By Dr. Becker
This just in: tortoises are techies! Believe it or not, researchers have taught red-footed tortoises to master some basic maneuvers using touch-screen devices.
The research team, who published their study last year in the journal Behavioural Processes,1 was interested in learning about the navigational systems of the tortoises. Toward that end, they taught the animals a few touch-screen basics in exchange for strawberries. The tortoises not only learned the touch-screen tasks, but also applied their expertise to a real-life situation.
According to lead study author Anna Wilkinson of the University of Lincoln in England:
“Generally people see reptiles as inert, stupid and unresponsive. I would like people to see that there is something much more complex going on.”2
Red-Footed Tortoises Are Inquisitive and Love Treats
Red-footed tortoises are native to Central and South America and are naturally curious creatures who love food treats. That’s why the scientists chose them for their study.
The brains of red-footed tortoises don’t have a hippocampus, which is the area associated with learning, memory, and spatial navigation. The researchers speculated that to make up for the lack of a hippocampus, the tortoises might use an area of the brain called the medial cortex, which is associated with complex thought and decision-making in humans.
To evaluate how the tortoises learn, the researchers needed to understand how the animals use cues to navigate their environment.
Tortoises Are Fast Learners on Touch-Screens – Even Faster Than Dogs
In the first part of the experiment, the researchers gave the tortoises – named Esme, Quinn, Molly, and Emily -- strawberries as treats each time they looked at, approached, and pecked at the touch-screen. All four tortoises learned how to use the touch-screens quickly. In fact, they learned as quickly as pigeons and rats do, and faster than most dogs.
According to Wilkinson, the speed at which the tortoises learn is a result of their upbringing, or lack of one. Young tortoises aren’t cared for by their parents – they must learn to find their own food and shelter from the moment they hatch.

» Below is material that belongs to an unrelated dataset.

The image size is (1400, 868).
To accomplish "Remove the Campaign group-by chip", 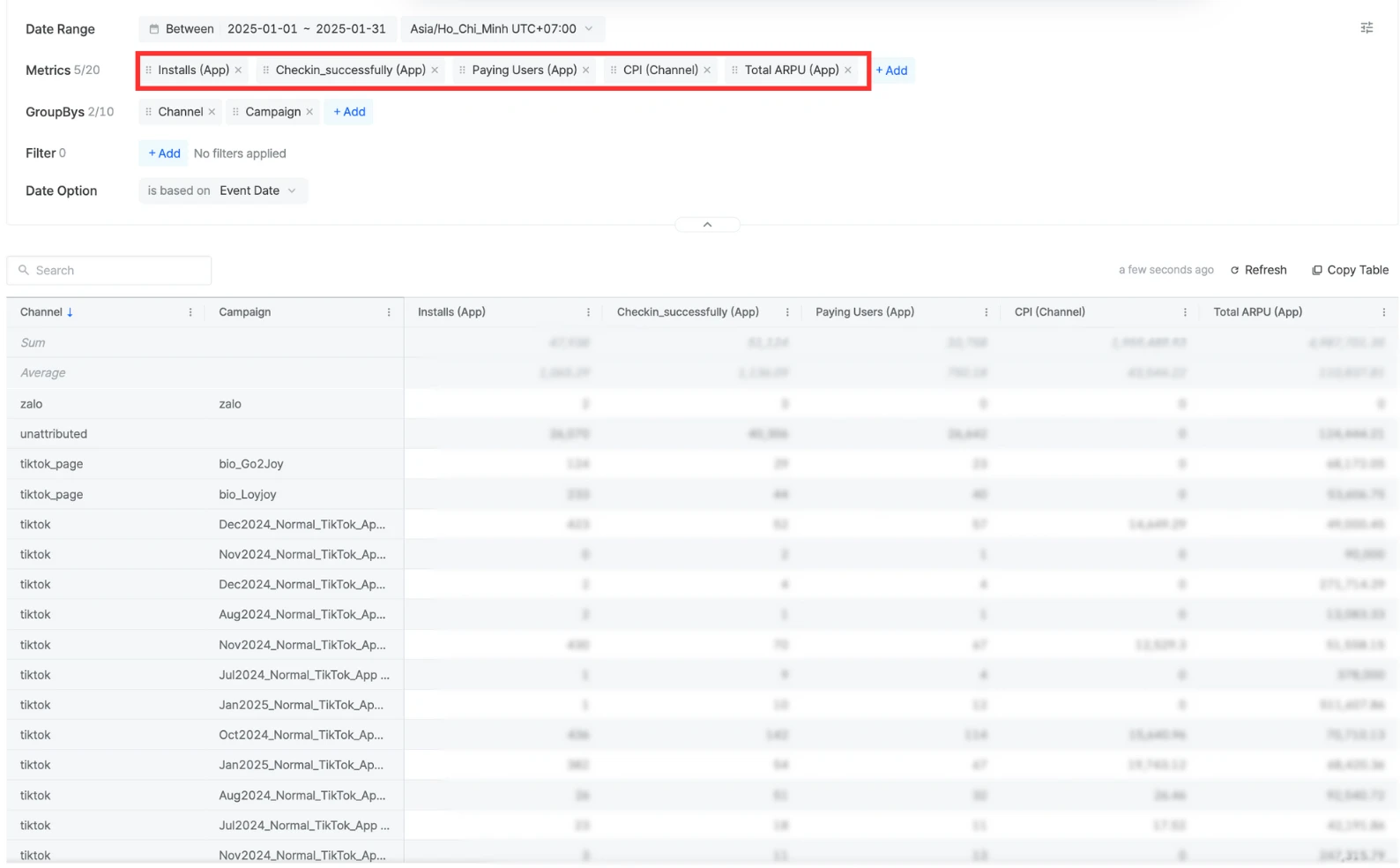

The tortoises learned to peck a red triangle at the center of the touch screen, and then when two blue circles flashed on either side of the triangle, they had to consistently peck at either the right or left circle to get a strawberry.

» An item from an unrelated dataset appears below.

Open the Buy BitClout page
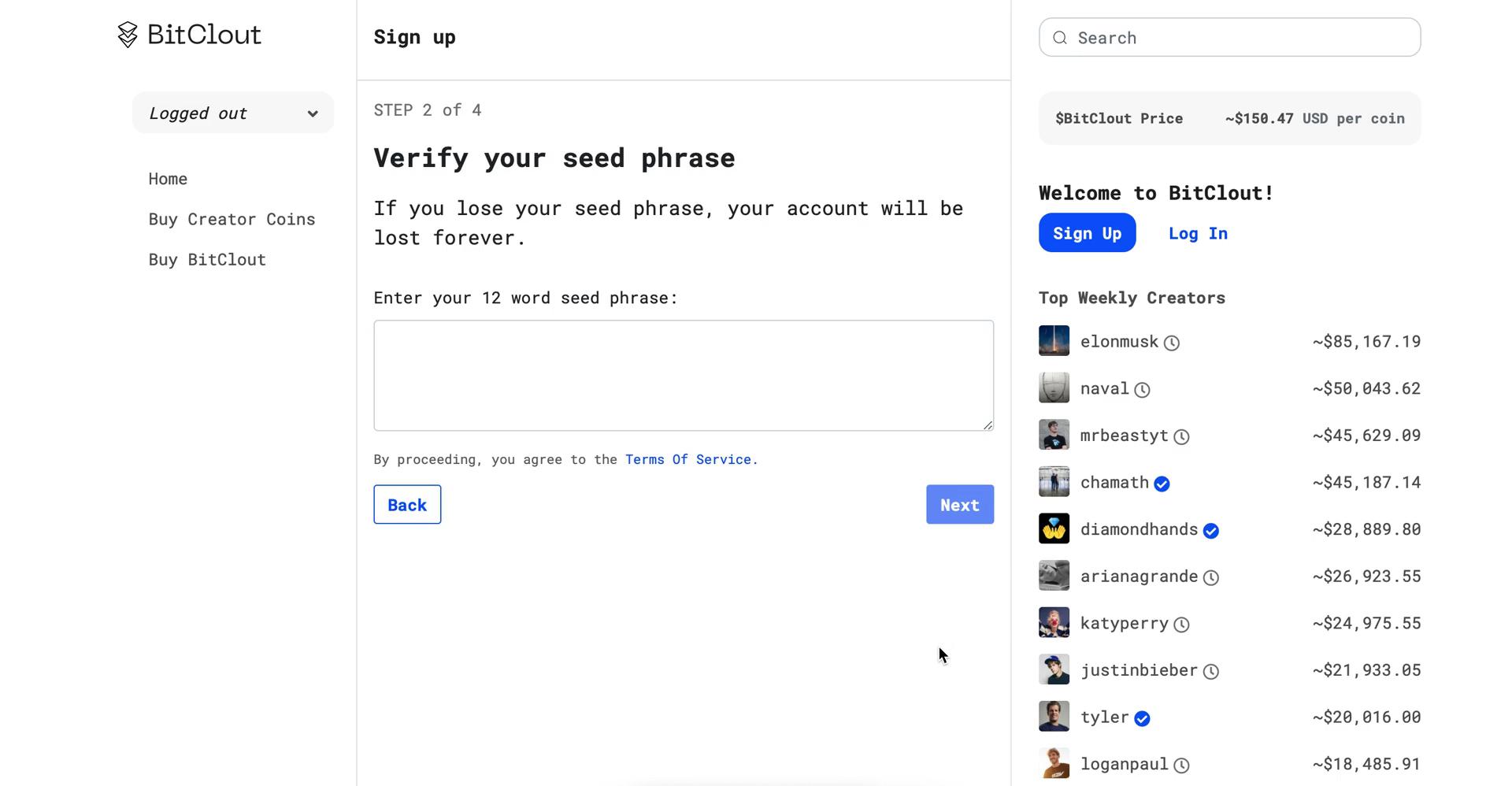The image size is (1512, 786). pos(207,259)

All four tortoises mastered the task, but two of the four ultimately stopped obliging the researchers, possibly because they were smaller in size and had trouble reaching the touch-screen. However, the bigger tortoises went on to apply their new skill in real life.
The Verdict: Tortoises Are Intelligent Creatures
In part two of the experiment, the researchers placed the two larger tortoises in an enclosed area with two empty blue food bowls that resembled the blue circles on the touch-screen. Both tortoises headed for the bowl on the same side as the circles they had pecked on the screen. Of course, it’s possible they simply preferred that side and weren’t actually transferring their touch-screen learning to the bowls.

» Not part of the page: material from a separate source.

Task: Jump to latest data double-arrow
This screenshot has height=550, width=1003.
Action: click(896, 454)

The researchers then trained the tortoises to go to the other bowl to measure how flexible they were. However, three months later when they were presented with the touch-screens again, the tortoises immediately began pecking on the same side as before (the one that had earned them strawberries). This is known as “side bias,” and according to the researchers, side biases can be hard to break.
These study results will help scientists compare the perceptual and cognitive skills of tortoises to other animals that can perform similar tasks. The results also provide further proof that tortoises are intelligent.
“If you are taking on a reptile,” says Wilkinson, “you do need to consider their cognitive enrichment.”